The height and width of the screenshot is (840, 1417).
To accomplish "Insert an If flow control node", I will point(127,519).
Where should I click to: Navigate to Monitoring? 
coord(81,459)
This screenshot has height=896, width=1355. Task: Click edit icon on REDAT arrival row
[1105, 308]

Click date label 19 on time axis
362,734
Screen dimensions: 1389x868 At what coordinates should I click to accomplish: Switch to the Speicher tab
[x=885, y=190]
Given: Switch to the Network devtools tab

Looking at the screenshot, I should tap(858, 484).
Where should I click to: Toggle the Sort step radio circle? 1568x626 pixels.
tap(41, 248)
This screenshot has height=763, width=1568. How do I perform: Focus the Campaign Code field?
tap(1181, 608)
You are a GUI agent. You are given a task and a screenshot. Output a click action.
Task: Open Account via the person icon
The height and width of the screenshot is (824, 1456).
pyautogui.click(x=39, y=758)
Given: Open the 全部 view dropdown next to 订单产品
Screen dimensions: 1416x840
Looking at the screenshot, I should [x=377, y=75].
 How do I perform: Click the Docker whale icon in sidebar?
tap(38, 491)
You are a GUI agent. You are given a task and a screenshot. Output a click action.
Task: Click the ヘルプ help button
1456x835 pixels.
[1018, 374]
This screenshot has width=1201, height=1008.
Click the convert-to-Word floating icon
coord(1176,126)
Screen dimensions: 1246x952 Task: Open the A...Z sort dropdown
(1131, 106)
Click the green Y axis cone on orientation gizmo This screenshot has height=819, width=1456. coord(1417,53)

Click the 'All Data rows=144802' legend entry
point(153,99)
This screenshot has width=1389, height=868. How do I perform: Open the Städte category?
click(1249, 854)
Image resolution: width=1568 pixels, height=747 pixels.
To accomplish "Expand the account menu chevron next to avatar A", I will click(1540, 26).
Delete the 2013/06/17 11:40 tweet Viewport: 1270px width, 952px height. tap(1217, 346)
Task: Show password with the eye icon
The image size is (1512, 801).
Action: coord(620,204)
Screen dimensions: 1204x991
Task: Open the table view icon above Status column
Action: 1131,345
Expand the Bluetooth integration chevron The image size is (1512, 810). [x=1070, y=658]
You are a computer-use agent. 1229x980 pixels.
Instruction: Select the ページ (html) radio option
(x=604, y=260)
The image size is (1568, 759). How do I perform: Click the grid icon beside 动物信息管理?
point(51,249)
━━━━━━━━━━━━━━━━━━━━━━━━━━━━━━
Work instructions
Where a line of the records includes "chevron", copy it.

Result
To accomplish "Expand the account menu chevron next to avatar A", I will click(1540, 26).
Expand the Bluetooth integration chevron The image size is (1512, 810). [x=1070, y=658]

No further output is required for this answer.